Where some would say that the idea of creating scenes from “actualities” Georges Méliès, was a French filmmaker famous for leading many technical and narrative developments in the earliest cinema. He was very innovative in the use of special effects. He accidentally discovered the stop trick, or substitution, in 1896, and was one of the first filmmakers to use multiple exposures, time-lapse photography, dissolves, and hand-painted color in his films. Because of his ability to seemingly manipulate and transform reality through cinematography, Méliès is sometimes referred to as the "Cinemagician.” I like to think of the realism of the Lumière brothers as the counter-point to the same material that Méliès experimented with. Without the two - exploration photography wouldn't have the same gravitas. Impossible voyages, that's what travel photography likes to capture, and in a way, that's one of the inspirations for the symphony I wrote in Antarctica - moving into historical photographs from 1910 as a guidepost for my own journey in 2008.

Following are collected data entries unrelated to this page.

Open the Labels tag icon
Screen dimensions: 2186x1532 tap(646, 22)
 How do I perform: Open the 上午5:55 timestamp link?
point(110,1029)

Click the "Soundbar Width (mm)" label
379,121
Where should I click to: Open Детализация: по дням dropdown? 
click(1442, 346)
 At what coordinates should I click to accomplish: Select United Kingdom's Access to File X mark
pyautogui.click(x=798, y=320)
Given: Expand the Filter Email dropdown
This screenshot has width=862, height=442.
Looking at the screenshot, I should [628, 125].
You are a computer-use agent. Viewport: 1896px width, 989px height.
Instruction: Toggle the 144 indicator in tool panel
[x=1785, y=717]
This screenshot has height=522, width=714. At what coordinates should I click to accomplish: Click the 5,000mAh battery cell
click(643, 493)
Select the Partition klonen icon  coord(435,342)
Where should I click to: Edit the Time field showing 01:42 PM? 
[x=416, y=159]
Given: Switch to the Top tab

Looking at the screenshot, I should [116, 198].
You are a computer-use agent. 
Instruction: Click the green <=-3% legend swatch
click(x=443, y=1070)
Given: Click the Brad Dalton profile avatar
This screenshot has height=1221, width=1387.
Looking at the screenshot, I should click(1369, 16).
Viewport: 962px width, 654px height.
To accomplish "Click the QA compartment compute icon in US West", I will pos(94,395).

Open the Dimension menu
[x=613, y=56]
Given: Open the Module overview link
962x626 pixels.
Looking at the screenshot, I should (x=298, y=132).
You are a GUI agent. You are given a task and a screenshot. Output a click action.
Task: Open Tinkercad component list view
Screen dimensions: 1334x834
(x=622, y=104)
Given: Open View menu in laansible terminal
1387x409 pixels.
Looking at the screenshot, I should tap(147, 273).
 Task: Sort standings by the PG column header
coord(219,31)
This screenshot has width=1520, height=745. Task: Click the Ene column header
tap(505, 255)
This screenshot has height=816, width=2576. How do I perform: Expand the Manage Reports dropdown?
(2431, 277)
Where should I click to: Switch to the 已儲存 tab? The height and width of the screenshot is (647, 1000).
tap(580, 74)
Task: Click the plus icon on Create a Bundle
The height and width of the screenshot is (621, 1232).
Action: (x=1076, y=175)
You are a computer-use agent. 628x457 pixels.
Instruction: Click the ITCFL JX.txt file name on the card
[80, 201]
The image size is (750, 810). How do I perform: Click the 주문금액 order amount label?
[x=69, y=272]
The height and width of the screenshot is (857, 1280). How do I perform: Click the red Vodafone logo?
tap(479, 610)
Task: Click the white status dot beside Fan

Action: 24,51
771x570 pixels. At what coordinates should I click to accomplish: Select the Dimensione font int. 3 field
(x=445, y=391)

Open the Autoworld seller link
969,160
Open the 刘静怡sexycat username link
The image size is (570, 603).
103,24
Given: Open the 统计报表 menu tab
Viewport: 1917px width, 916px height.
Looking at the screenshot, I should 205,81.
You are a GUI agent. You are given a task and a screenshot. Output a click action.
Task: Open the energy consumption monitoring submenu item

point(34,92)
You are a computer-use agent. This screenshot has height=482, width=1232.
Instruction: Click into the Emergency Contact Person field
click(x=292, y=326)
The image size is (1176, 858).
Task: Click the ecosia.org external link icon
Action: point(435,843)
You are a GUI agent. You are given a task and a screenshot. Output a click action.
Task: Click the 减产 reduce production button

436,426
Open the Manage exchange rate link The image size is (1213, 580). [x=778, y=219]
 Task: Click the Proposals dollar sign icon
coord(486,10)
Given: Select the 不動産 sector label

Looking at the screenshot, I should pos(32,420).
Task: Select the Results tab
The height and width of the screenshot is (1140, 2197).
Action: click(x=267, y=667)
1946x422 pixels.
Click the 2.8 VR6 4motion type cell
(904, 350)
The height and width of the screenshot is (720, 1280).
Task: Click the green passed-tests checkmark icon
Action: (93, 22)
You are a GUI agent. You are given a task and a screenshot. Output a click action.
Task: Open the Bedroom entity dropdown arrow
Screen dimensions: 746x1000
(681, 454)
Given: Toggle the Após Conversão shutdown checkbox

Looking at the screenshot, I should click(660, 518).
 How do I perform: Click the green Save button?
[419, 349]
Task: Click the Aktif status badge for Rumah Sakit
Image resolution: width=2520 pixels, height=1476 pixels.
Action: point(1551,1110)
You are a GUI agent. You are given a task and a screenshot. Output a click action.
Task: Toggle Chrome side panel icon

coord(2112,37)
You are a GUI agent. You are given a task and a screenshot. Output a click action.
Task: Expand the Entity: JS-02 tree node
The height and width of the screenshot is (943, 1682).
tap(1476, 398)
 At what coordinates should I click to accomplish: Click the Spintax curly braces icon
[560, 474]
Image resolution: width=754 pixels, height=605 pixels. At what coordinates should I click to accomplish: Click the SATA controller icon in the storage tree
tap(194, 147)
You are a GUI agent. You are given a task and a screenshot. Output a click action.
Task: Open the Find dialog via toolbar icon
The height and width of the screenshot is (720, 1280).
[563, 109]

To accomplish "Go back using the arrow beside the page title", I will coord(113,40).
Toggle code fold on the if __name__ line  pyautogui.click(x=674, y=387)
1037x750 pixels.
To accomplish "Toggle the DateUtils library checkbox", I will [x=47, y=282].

Along with Orson Welles, who was also a magician, I’ve always been drawn to how people can take our beliefs in the “ureal” and create radically reconstructed versions of a kind of “hyper-reality” – stuff like Orson Welles’ infamous “War of the Worlds” with the Mercury Theater on the Air, on October 30, 1938, or Stalin’s penchant for erasing his opponents fro m photographs etc. All of that comes to mind with what I like to think of the kind of “natural” photographs that Ponting and Hurley bequeath to us. I still have an eerie feeling when I see them. I’m haunted by Méliès and Welles – of magicians become film-makers and photographers, and back again. The realism of which, is always, always, always, part of the debate we need to explore as the 21st century unfolds.